Are We Doing Enough for the Well-Being of our Seafarers?
Are we doing enough for the mental health and well-being of our seafarers?
The answer is “no,” but this is not the end, but the beginning, of this article.
In one of the biggest and growing industries worldwide, in the industry with the biggest cultural diversity, mental health and well-being are factors that are important for most companies, but the quality of service is very low, completely inadequate, and it is dependable on the individual work of some of us.
In 2018, 18 percent of deaths of seafarers were suicides, others say 20 percent, others 25 percent, others even 30 percent. The truth is that we do not know for certain, because we do not have data, or we have contradictory data. This is mind-blowing for such a big industry, an industry that has so many issues to deal with.
ISM, TMSA and other regulatory bodies are beginning to set rules about seafarers’ mental health and well-being, but still there are several questions that rise:
1. What kind of regulations?
2. How to implement them?
3. How to monitor the quality of those regulations?
As ASCOT Consulting is assessing pilots and flight attendants on airlines, we often monitor the new changes in the aviation industry to update our tests and services. In the aviation industry, there is a specialization called Aviation Psychology: a specialized body of professionals that work with the other official bodies about the health, safety, soft skills and incident management. Aviation psychology has created mandates and protocols for accident handling, support and relief.
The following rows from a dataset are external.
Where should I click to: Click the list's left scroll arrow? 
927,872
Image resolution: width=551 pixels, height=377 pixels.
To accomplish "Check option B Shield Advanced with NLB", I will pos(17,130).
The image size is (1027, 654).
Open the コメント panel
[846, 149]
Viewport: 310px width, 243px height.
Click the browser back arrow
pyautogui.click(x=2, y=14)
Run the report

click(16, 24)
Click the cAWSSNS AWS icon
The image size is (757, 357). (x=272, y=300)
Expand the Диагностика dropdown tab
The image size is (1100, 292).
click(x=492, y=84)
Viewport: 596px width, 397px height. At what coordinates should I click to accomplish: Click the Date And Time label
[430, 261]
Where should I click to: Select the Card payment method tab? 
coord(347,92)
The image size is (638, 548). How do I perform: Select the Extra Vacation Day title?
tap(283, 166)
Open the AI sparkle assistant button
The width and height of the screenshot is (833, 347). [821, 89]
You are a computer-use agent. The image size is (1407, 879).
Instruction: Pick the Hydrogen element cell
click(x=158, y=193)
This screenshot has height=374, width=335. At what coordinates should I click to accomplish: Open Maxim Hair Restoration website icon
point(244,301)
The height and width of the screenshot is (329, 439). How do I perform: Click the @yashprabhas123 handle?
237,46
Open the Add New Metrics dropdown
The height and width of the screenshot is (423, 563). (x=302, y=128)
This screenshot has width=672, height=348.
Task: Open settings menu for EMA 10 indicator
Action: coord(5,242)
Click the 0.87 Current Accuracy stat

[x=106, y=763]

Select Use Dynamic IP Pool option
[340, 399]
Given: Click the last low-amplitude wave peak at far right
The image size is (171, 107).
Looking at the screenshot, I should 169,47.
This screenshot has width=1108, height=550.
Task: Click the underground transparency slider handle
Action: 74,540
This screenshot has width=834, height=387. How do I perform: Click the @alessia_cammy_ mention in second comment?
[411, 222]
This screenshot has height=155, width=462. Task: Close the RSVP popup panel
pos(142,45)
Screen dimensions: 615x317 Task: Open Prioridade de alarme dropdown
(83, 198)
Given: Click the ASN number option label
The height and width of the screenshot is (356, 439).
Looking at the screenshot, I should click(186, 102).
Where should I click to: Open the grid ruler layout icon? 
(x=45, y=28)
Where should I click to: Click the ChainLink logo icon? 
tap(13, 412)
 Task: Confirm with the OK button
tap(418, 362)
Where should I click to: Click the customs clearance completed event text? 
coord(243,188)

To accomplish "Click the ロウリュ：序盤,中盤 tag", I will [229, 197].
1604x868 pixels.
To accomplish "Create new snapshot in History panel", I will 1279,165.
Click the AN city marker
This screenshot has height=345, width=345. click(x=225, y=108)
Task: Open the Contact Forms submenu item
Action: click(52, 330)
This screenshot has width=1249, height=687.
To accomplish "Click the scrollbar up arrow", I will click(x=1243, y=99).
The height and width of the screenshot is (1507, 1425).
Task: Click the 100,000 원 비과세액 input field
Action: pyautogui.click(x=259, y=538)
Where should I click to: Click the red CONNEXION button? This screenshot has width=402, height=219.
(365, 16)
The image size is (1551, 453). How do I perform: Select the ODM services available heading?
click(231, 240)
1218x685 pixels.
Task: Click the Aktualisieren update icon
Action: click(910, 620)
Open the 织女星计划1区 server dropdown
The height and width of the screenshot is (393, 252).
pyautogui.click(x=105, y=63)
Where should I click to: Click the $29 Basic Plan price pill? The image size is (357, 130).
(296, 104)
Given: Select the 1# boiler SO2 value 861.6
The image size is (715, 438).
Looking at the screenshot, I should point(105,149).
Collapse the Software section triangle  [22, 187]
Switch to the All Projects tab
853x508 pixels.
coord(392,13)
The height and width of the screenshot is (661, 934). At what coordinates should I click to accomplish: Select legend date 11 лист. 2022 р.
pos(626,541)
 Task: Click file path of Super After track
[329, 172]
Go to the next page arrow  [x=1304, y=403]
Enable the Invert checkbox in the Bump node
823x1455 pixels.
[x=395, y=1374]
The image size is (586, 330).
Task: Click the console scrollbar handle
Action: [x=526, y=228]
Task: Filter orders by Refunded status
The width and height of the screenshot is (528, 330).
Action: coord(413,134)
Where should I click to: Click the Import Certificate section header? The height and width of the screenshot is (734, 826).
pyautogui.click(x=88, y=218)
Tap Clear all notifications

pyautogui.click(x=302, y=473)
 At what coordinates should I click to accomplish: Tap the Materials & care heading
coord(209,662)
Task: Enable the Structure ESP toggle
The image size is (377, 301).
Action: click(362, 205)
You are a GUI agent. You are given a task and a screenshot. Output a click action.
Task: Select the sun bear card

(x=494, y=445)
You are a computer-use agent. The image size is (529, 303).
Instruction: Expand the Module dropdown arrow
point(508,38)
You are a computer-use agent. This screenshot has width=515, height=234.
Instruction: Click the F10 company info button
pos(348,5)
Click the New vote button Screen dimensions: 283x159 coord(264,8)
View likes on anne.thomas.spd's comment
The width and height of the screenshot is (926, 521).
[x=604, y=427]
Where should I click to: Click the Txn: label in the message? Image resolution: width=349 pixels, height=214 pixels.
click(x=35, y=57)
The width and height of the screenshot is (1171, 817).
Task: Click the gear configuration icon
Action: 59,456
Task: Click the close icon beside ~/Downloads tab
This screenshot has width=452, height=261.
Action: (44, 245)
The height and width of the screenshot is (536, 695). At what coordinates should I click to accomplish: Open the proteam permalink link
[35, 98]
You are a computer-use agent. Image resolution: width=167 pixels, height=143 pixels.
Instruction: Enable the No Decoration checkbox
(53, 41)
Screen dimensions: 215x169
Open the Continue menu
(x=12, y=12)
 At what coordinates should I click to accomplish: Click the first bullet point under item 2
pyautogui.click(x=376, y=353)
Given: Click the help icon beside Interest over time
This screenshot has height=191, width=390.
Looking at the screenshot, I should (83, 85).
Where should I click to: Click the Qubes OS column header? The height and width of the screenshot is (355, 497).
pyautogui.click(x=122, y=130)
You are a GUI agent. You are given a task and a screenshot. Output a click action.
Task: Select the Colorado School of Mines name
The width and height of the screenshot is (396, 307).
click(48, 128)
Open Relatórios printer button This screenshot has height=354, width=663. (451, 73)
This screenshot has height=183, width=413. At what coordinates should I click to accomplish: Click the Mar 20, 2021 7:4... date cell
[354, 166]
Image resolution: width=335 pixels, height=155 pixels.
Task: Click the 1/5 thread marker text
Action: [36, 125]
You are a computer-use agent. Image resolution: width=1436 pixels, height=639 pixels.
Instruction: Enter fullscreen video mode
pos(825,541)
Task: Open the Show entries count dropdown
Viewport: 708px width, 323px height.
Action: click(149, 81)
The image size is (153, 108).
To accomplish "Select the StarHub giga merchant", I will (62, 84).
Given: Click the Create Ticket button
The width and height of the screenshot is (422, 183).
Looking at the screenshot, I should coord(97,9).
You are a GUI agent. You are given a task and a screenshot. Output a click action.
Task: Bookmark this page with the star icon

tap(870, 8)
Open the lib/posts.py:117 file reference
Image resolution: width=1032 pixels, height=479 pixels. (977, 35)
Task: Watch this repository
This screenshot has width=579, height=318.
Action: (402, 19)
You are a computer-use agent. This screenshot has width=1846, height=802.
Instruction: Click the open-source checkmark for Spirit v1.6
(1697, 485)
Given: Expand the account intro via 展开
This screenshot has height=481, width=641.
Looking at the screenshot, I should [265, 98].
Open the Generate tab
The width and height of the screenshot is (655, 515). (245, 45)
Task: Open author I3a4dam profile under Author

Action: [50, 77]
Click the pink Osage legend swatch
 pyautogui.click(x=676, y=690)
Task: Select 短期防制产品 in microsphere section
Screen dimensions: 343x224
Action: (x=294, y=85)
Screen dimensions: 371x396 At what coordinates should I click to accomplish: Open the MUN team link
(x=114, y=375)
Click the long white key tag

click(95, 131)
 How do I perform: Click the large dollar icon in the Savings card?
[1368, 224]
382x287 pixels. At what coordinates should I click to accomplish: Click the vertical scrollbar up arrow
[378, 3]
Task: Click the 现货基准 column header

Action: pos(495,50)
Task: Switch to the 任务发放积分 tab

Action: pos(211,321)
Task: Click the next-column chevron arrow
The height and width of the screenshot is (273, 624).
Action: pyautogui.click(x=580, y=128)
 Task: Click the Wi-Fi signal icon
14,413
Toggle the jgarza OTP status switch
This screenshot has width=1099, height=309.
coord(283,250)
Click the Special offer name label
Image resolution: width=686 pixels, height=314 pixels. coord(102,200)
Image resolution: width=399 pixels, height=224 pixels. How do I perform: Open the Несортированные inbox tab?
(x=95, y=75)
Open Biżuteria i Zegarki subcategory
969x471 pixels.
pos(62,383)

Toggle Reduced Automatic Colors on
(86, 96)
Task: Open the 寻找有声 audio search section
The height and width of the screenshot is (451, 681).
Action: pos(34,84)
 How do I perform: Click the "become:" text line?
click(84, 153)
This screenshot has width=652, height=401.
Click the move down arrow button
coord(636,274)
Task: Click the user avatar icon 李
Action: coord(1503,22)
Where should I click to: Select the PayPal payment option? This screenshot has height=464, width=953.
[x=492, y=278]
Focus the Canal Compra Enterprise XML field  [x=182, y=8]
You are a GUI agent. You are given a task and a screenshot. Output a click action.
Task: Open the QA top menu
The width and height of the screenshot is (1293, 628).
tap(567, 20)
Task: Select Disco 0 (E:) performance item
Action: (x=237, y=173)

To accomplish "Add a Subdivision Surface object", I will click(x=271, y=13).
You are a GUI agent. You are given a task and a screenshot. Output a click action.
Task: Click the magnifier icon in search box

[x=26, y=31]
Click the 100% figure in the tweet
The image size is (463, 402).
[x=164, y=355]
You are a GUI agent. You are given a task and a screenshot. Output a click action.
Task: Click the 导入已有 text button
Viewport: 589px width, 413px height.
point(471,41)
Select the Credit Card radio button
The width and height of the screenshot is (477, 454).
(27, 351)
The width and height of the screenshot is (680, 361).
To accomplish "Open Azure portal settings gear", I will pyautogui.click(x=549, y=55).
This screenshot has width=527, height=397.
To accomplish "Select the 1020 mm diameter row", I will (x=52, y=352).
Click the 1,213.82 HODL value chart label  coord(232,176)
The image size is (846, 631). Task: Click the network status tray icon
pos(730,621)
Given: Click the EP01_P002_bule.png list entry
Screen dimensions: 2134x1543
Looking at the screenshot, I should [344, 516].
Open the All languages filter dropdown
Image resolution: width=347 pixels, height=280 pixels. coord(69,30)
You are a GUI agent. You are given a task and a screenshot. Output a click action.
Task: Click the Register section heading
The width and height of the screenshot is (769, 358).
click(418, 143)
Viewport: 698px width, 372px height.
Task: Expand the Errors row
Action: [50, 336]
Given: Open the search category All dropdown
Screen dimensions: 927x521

Also, they play a prominent role in designing awareness and safety procedures, plus they take part in investigations from a behavior point of view.
While I was reading about this field, I could not stop wondering, why not in maritime? How beneficial would be for the industry to have a specialized body about these issues:
· Soft Skills
· Mental Health
· CISM after an Accident or Piracy and many more.
Also, consider how beneficial it would be for the maritime companies as well. They would be able to identify ill-trained “professionals” for the very demanding and crucial jobs they have. A process like that could reduce costs and increase service quality.
We are in an industry that will face great changes in the coming years; changes that have to do with the workforce (seafarers) as well, if not mainly.
It disappoints me greatly when seafarers of all ranks cannot be convinced that assessment, mental health, resilience and soft skills play an important role, a role that will become even more important in the future. It is not their fault. Most of them have undergone tests and training, theoretical, outside of the scope of their profession, so they cannot see the point of all this. We have to admit that they are right!
I was unpleasantly impressed when on a study of the most stressful occupations in the world, I could find Executive Officers, Conference Organizers and Taxi Drivers but nothing about Maritime. I am not saying that these jobs are not stressful, but I was surprised, so I contacted the authors. Their response was no surprise to me: we either do not have any data, or we have too much contradictory data (like the example with suicide data that I mentioned in the beginning of this article).
I am not saying that with specialized and recognized services there will be no accidents or piracy incidents. What I am saying is that the number of these incidents can be reduced; we can learn from them; we can offer better services to the seafarers that have experienced them. This would be extremely beneficial for the industry as a whole.
It might seem like science fiction or like something that it is not essential, but for those who think that, I ask this: “If it has worked for so many other industries, including aviation, why can’t we make it work for maritime?
Dimitrios Lyrakos is CEO of ASCOT Consulting.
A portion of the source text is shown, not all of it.